> What to do:
Edit everything from the line containing "Open the 日本 region dropdown" down to the line containing "Click the white" by changing "scrollbar" to "scroll bar", and leave the rest of those lines unchanged. Return only those lines.

> Raw data:
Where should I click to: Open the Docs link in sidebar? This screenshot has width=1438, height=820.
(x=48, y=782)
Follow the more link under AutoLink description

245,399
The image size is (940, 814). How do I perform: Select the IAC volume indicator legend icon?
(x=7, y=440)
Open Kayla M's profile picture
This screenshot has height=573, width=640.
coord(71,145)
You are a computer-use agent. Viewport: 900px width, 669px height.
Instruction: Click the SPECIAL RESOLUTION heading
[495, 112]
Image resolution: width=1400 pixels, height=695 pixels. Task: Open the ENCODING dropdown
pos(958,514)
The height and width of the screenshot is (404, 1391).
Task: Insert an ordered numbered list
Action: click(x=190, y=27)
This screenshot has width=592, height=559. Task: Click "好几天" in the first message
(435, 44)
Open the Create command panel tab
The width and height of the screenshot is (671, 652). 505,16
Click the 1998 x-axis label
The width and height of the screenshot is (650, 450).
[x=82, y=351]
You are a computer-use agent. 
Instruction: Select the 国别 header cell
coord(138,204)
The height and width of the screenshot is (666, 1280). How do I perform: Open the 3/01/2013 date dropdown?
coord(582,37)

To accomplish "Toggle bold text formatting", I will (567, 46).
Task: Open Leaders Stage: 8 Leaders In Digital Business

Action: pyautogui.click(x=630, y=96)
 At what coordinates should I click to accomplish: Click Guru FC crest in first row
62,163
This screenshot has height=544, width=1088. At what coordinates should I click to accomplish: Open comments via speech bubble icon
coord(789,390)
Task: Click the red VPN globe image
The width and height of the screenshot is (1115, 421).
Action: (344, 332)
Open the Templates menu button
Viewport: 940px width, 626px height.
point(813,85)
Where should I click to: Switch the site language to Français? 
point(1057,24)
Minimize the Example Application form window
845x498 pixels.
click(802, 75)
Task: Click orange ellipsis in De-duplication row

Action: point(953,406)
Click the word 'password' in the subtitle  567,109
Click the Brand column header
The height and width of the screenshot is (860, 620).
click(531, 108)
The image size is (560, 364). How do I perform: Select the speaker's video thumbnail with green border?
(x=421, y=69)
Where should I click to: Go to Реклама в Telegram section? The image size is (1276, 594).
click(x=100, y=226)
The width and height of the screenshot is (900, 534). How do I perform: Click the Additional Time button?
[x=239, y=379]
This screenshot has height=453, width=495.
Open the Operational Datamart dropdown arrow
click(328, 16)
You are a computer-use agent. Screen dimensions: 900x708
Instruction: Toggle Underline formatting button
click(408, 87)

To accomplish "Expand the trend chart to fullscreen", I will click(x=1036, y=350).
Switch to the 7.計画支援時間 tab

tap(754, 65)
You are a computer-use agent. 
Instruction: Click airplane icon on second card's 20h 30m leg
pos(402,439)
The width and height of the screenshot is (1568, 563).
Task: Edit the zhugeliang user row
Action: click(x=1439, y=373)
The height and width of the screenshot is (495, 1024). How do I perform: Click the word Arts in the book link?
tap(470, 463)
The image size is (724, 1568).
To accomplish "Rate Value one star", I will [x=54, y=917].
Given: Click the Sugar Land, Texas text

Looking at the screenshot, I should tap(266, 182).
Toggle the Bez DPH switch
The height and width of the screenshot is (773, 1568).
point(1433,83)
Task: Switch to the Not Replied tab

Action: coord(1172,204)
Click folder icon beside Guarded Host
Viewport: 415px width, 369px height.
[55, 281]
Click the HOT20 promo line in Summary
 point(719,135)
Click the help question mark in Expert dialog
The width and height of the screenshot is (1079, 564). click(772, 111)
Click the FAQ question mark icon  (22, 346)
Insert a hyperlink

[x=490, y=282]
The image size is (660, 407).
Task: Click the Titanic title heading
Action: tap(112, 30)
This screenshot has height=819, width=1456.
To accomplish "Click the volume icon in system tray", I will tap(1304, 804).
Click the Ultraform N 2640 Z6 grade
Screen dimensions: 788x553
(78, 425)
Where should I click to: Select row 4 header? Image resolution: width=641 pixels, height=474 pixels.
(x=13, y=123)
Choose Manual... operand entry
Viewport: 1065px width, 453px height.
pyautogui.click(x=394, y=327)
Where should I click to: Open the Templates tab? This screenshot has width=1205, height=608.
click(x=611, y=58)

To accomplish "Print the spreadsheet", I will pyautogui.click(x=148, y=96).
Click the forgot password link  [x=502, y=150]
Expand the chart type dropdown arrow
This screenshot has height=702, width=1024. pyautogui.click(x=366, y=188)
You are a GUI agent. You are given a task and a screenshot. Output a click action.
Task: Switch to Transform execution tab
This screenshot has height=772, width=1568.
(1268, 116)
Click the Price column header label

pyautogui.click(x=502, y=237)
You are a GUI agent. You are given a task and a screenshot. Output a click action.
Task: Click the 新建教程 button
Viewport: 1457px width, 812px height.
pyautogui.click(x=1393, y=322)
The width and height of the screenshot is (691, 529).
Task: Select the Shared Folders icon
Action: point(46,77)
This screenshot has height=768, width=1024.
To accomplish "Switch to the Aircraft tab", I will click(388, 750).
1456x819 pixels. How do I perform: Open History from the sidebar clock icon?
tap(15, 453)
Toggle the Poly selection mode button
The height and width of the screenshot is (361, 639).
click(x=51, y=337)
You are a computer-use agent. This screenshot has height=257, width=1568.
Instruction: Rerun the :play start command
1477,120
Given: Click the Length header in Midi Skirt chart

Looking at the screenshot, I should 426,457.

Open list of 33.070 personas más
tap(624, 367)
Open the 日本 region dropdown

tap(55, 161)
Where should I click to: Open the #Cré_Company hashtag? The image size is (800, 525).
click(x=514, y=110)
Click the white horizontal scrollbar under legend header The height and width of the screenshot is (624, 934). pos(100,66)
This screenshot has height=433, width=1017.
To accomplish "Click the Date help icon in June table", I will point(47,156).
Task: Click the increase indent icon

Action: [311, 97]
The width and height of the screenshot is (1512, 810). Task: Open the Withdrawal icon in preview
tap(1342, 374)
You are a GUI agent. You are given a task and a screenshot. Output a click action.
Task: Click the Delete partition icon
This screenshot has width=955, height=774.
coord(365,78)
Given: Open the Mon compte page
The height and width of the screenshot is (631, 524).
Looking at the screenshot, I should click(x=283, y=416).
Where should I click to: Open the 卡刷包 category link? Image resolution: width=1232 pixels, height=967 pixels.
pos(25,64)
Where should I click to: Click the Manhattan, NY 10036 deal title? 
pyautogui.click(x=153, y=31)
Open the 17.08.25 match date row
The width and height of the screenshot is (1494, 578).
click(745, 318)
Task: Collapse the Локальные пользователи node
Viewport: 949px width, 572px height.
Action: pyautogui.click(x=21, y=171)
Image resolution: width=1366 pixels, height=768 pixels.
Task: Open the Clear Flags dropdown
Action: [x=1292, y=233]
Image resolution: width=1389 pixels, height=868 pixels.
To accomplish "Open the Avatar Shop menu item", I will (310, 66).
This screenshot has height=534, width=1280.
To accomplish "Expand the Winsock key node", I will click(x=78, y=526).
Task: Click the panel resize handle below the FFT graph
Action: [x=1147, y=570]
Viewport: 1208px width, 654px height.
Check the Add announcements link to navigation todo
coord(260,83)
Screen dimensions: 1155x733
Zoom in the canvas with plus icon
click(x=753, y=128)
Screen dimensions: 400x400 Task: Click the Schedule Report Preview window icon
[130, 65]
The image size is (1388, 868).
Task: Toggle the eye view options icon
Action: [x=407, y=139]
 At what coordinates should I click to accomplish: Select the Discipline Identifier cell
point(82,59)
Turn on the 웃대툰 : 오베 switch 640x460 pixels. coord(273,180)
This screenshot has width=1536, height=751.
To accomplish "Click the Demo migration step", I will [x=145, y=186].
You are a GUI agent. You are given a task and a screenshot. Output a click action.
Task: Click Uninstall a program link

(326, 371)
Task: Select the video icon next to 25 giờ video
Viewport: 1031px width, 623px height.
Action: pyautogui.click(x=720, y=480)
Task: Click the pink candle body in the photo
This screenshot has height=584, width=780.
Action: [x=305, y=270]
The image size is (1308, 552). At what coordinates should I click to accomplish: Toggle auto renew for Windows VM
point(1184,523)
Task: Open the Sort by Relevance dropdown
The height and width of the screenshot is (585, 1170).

> Result of this exercise:
Open the 日本 region dropdown

tap(55, 161)
Where should I click to: Open the #Cré_Company hashtag? The image size is (800, 525).
click(x=514, y=110)
Click the white horizontal scroll bar under legend header The height and width of the screenshot is (624, 934). pos(100,66)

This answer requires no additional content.